The kid can spot a picture of a dog from a mile away. And a real dog? Brace yourself for some serious excitement. The full-body wiggling! The pointing! The cries of “GEE GEE GEEEEEE! DOGGEEEEE!” Sorry, but that shit is unparalleled. I don’t know that I’ve seen anyone that excited about anything, ever. Seriously. Sometimes I can’t even find the dog she’s so jazzed about, and I have to scan the room, only to find the ONE greeting card on a display ten feet away that has the face of a dalmation on the front.
And the Frankensteining around! Toddling side-to-side, totally unstable, but fearlessly plunging ahead anyway. Oh, man. It can’t be beat. It just can’t. I love this kid so much, and seeing her grow up is something I wouldn’t trade for a million years of travel on an unlimited budget. I wouldn’t give up a second of this for anything in the world, and there’s nothing I’d rather be doing.
This is all sounding very trite and lame, right? Of course it is. And I think that’s why I resort to complaining about the hard stuff. Because it’s easier to sound like the snarkier cliche than the glowy brainwashed one who goes on and on for a solid five minutes about how amazing it is that my kid — the one who didn’t sleep for more than two hours in a row the first ten months of her life — now snuggles into bed with Mr. Mouse and waves night-night to me before settling down FOR THE WHOLE NIGHT. UNTIL LIKE, SEVEN AM.
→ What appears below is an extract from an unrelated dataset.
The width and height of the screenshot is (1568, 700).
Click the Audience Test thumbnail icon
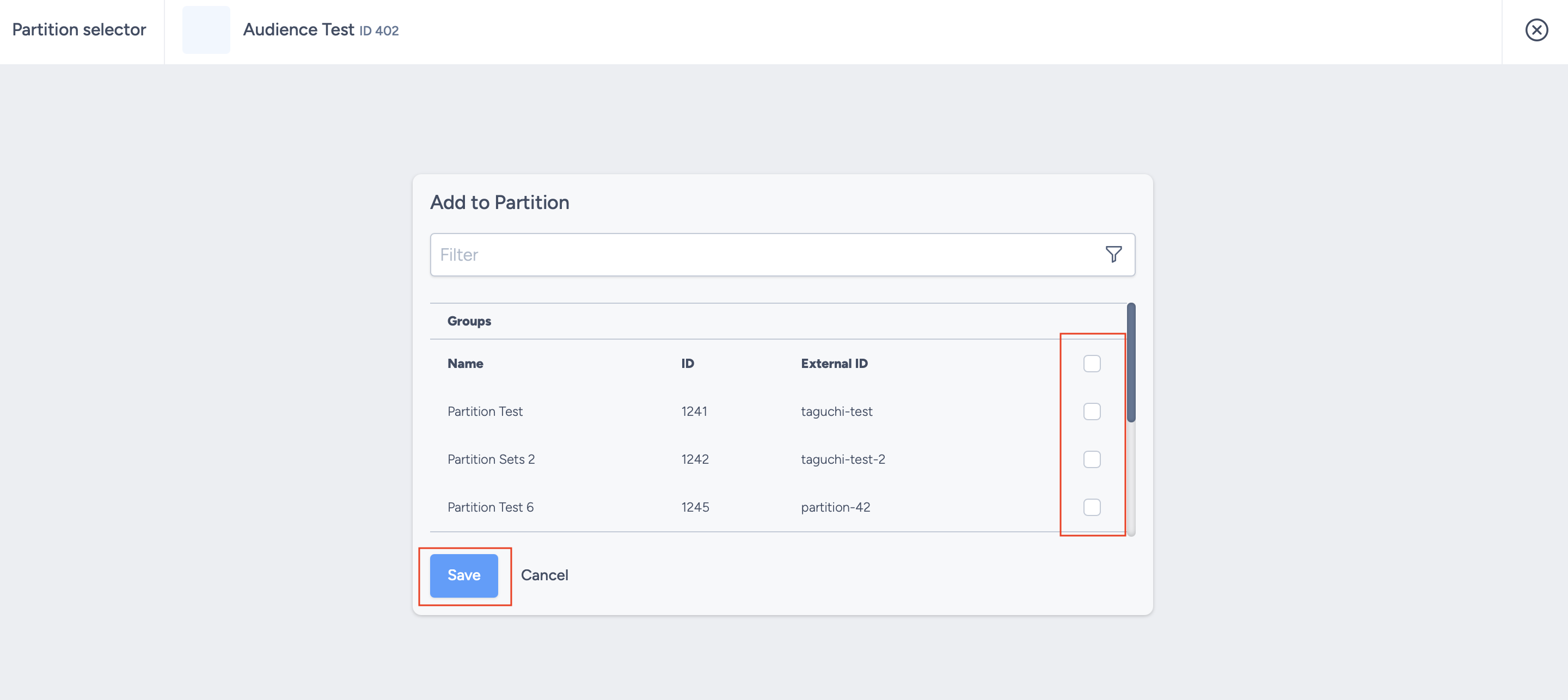pos(206,30)
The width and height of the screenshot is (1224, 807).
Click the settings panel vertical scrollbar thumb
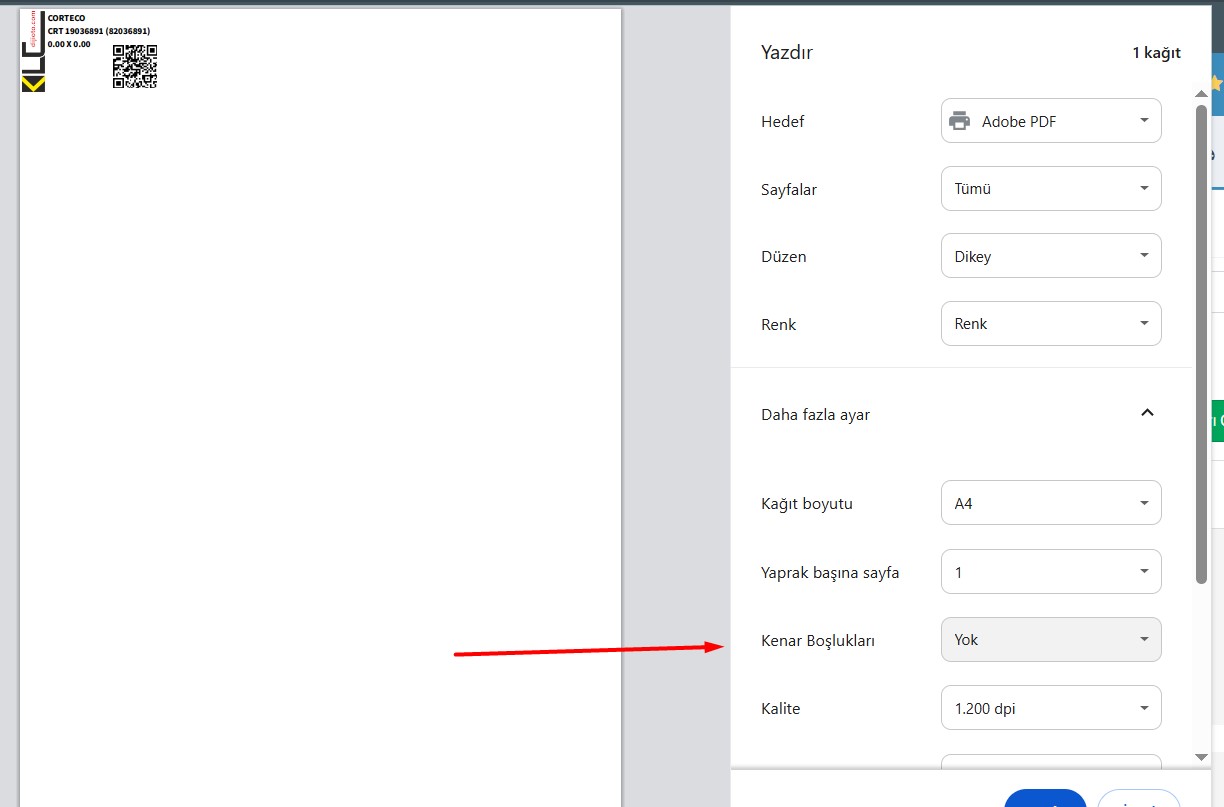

There’s no way to explain it. None at all. But if you’re thinking about it, want to do it, and just aren’t sure if it’s the right time, because you have all these things you want to do? Eh. Screw ’em. Just do it. You won’t regret it. You’ll still be you. But it doesn’t make a difference what I say, because you have to find out for yourself. That’s the truth.
Happy Tuesday! I hope you had a great holiday weekend.